Un mois de prison ferme. Une condamnation prononcée le mardi 7 juillet dernier qui, selon les autorités judiciaires, s’inscrit dans la droite ligne de la lutte contre la fraude aux examens nationaux.

Parmi les sept élèves condamnés figurent trois jeunes filles, dont une mère allaitante. Si la situation de cette dernière a suscité une vive émotion dans la salle d’audience, le tribunal n’a pas fléchi, estimant que l’infraction de fraude était matériellement établie.

Le procureur de la République près le tribunal de première instance de Kindia, Mamadou Bhoye Diallo, a détaillé, au cours des débats, les circonstances de leur arrestation, survenue en plein flagrant délit.

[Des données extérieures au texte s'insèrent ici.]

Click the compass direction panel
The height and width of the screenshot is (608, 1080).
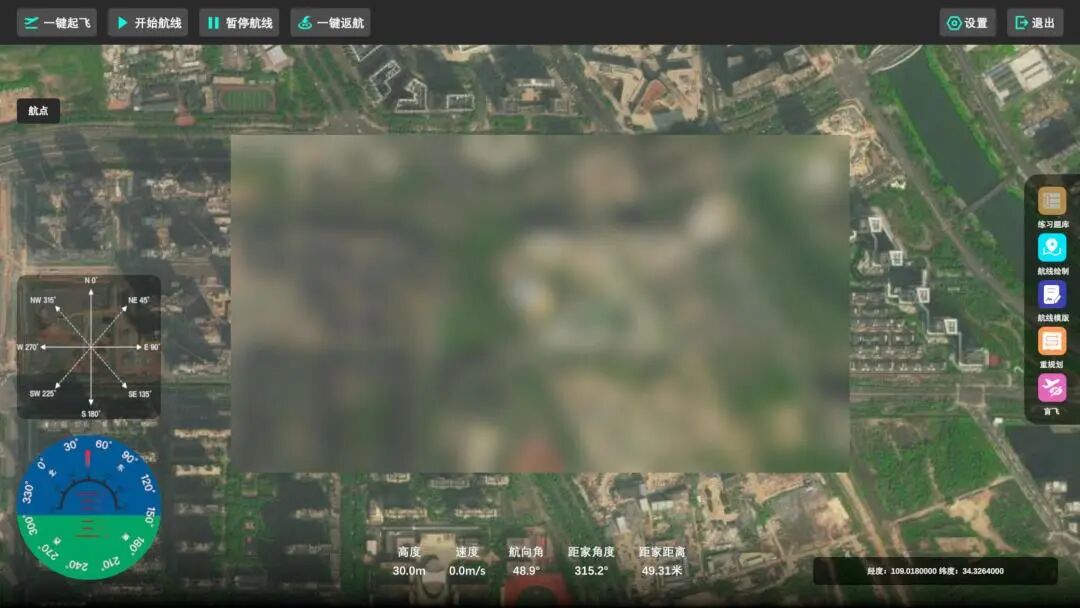pos(89,347)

Pour le ministère public, cette incarcération immédiate vise à matérialiser la volonté de l’État de bannir les pratiques frauduleuses du système éducatif. Au micro des journalistes de la presse locale, le procureur a tenu à rappeler que, d’un point de vue strictement légal, le juge a même fait preuve d’une certaine indulgence quant à la peine prononcée. « L’État organise les examens et fournit beaucoup d’efforts pour leur bonne tenue. Il veut des diplômés qui réussissent dans les règles de l’art, pas des candidats qui copient pour obtenir un diplôme. La loi prévoit une peine allant d’un mois à trois ans d’emprisonnement. Le président du tribunal a choisi le minimum. Il pouvait prononcer un an ou deux ans. Cette peine d’un mois est déjà une mesure de dissuasion. Le tribunal a même fait preuve de clémence », a déclaré Mamadou Bhoye Diallo.

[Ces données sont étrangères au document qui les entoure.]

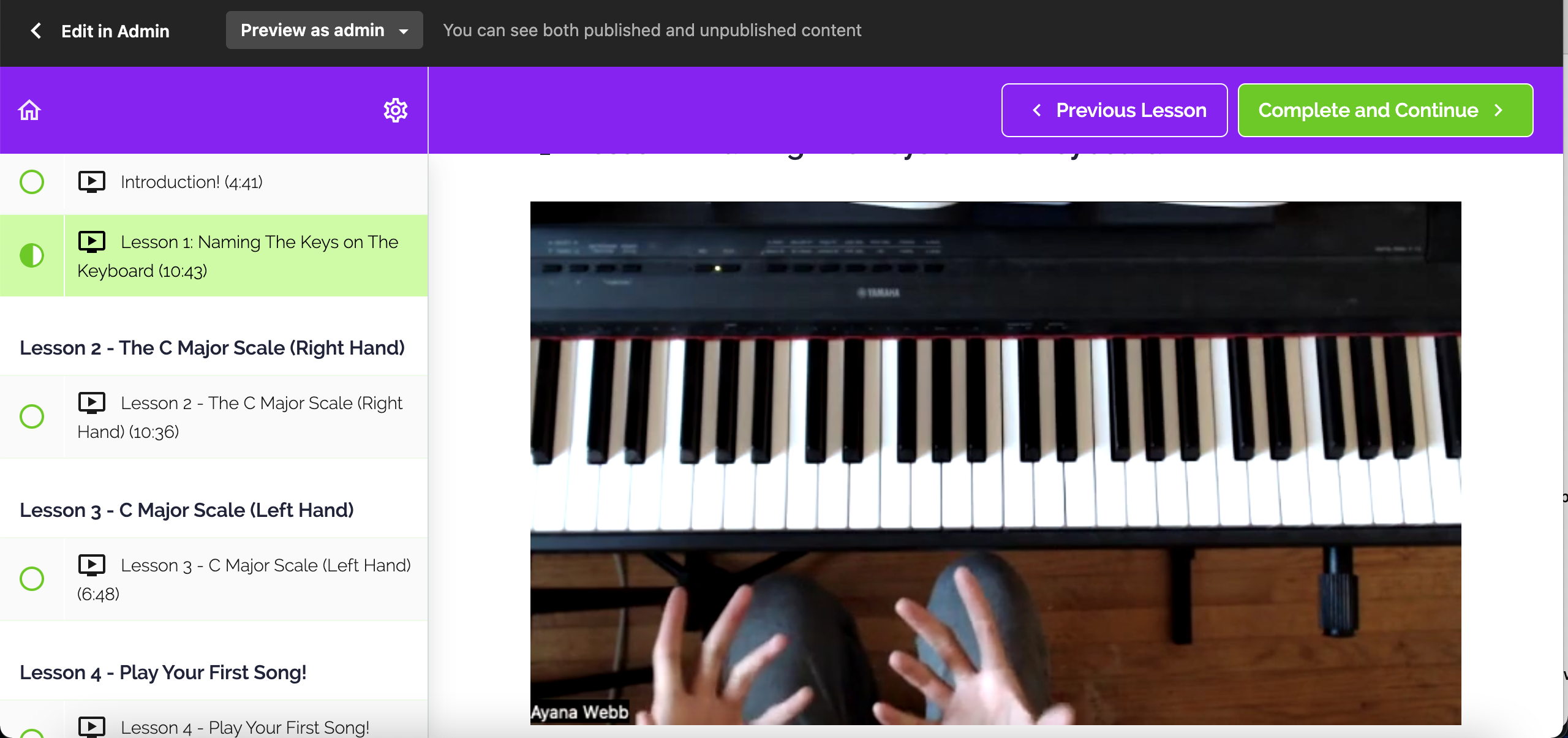Click the video icon for Lesson 4 Play Your First Song

tap(92, 727)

Le procureur a également souligné l’ingéniosité mal placée de certains candidats, qui n’hésitent pas à dissimuler des antisèches dans leurs sous-vêtements afin de contourner les fouilles. Face à ce constat, il a exhorté les familles à s’impliquer davantage dans la préparation morale et académique de leurs enfants. « Cette décision doit servir d’exemple aux candidats des prochains examens. À Kindia, nous nous inscrivons dans la même logique que le ministère de l’Enseignement : tolérance zéro. Toute personne surprise en train de frauder sera traduite devant la justice et jugée conformément à la loi. Les parents doivent apporter leur grain de sel en aidant leurs enfants à étudier et à réviser », a-t-il interpellé.

Cette sortie du procureur de la République près le tribunal de première instance de Kindia dans cette affaire semble également répondre aux nombreuses réactions enregistrées dans les heures qui ont suivi le verdict. Pour certains observateurs, traduire les auteurs de fraude devant les juridictions ne suffira pas à rendre les évaluations nationales plus transparentes et plus crédibles en Guinée.